## TESTO FORNITO
Sul patto di stabilità invece che idea si è fatta?

Avevo salutato con grande favore la proposta fatta un anno fa dalla Commissione perché mi sembrava una soluzione equilibrata che lasciava i giusti spazi anche per dei percorsi individuali di ciascun Paese, come gli investimenti. Devo dire che, poi, sono rimasta molto delusa dalla piega che ha preso il negoziato dentro al Consiglio, che sostanzialmente ha snaturato la proposta della Commissione. E quando poi siamo andati a negoziare fra Parlamento e Consiglio, lì abbiamo cercato come Parlamento di migliorare il testo: qualcosina abbiamo ottenuto, ma non tanto. Se devo essere sincera, prevale il senso di una mancata opportunità e soprattutto i timori che questo nuovo assetto di regole di fatto non sia sufficiente a far affrontare le sfide dei prossimi anni.

## PROBLEMA
Indica se le affermazioni seguenti concordano con il testo sul patto di stabilità, rispondendo sì o no e citando esattamente le parole decisive: (a) chi parla aveva accolto con favore la proposta della Commissione; (b) nel negoziato con il Consiglio il Parlamento ha ottenuto molto; (c) il Consiglio ha migliorato la proposta della Commissione.

[Voci del dataset]
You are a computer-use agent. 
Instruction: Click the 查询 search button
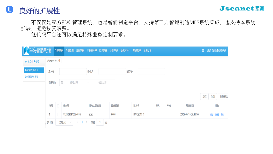tap(212, 96)
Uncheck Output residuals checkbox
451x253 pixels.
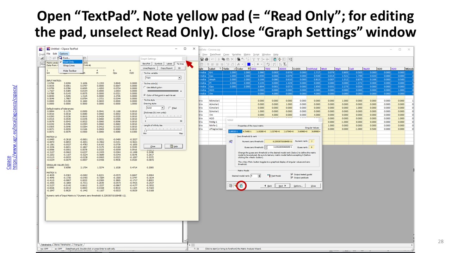point(292,177)
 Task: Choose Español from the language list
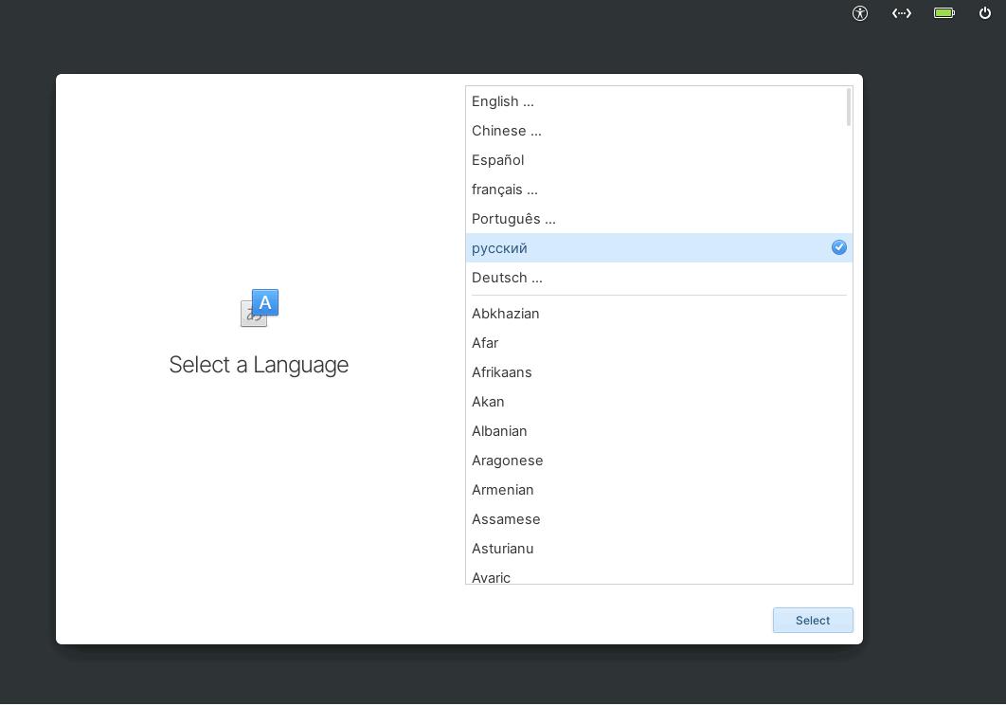coord(498,160)
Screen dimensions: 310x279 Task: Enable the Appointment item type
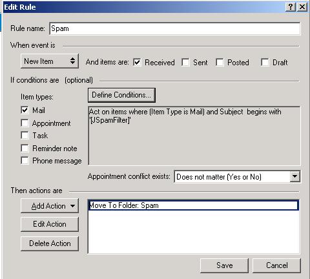tap(25, 123)
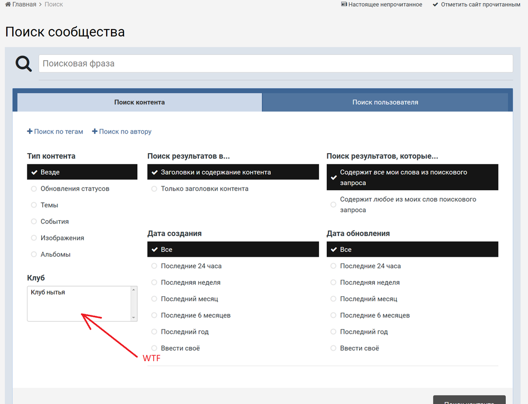Click the home icon in breadcrumb
Image resolution: width=528 pixels, height=404 pixels.
click(8, 4)
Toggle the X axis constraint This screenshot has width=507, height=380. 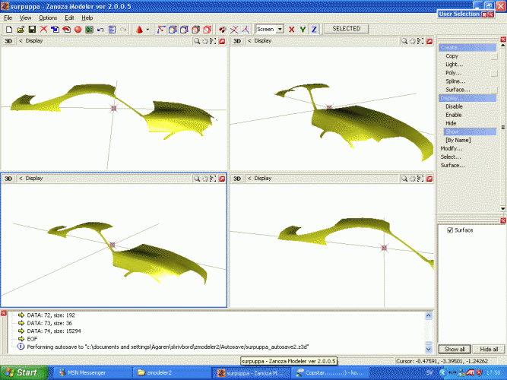[x=291, y=30]
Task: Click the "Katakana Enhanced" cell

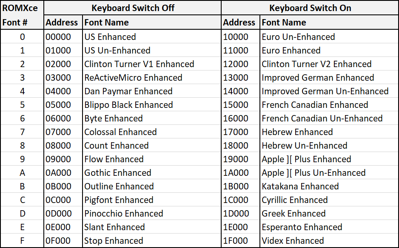Action: [300, 186]
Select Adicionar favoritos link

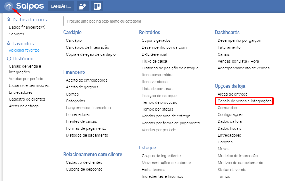(x=24, y=50)
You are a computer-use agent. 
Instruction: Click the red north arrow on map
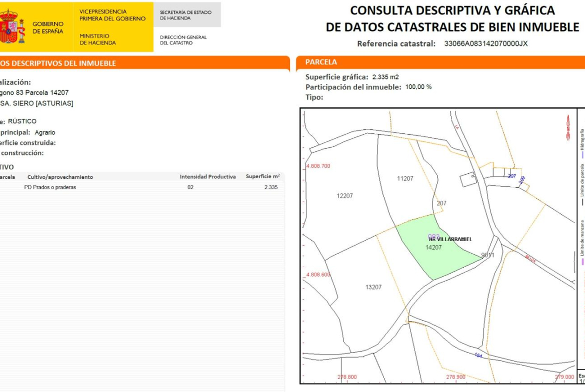coord(568,127)

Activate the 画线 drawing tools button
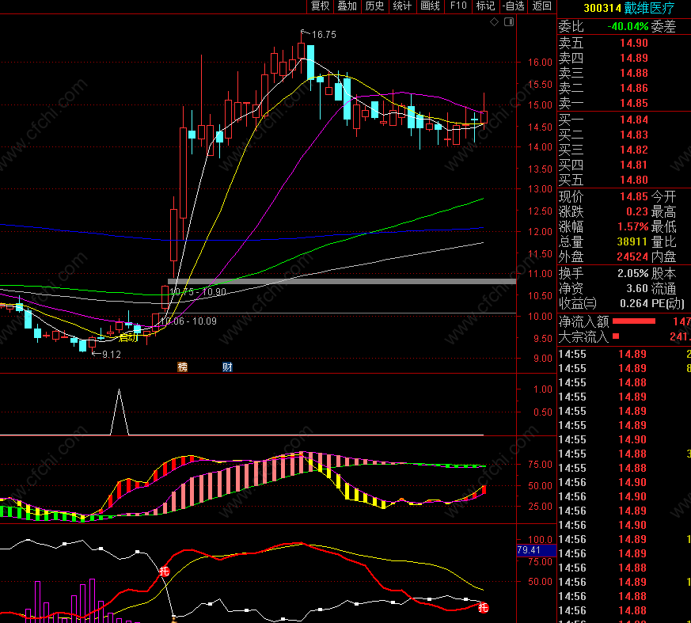430,6
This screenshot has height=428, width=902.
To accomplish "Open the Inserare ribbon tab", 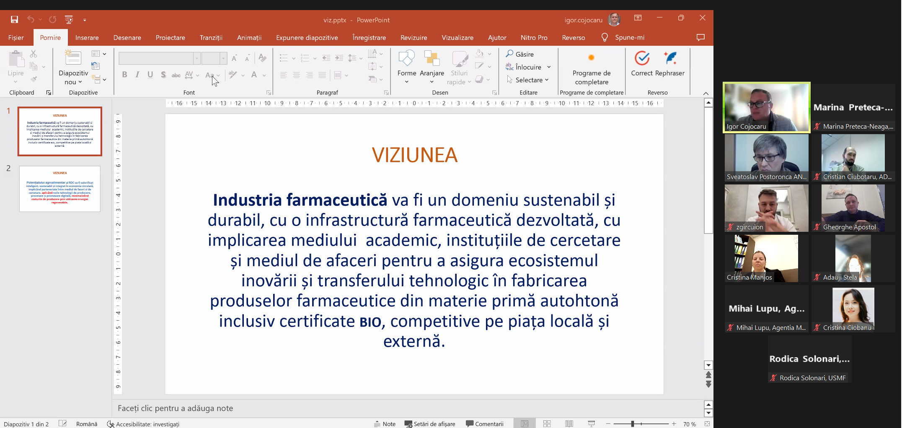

## RISPOSTA
(a) Sì: «Avevo salutato con grande favore la proposta fatta un anno fa dalla Commissione».
(b) No: «qualcosina abbiamo ottenuto, ma non tanto».
(c) No: «sostanzialmente ha snaturato la proposta della Commissione».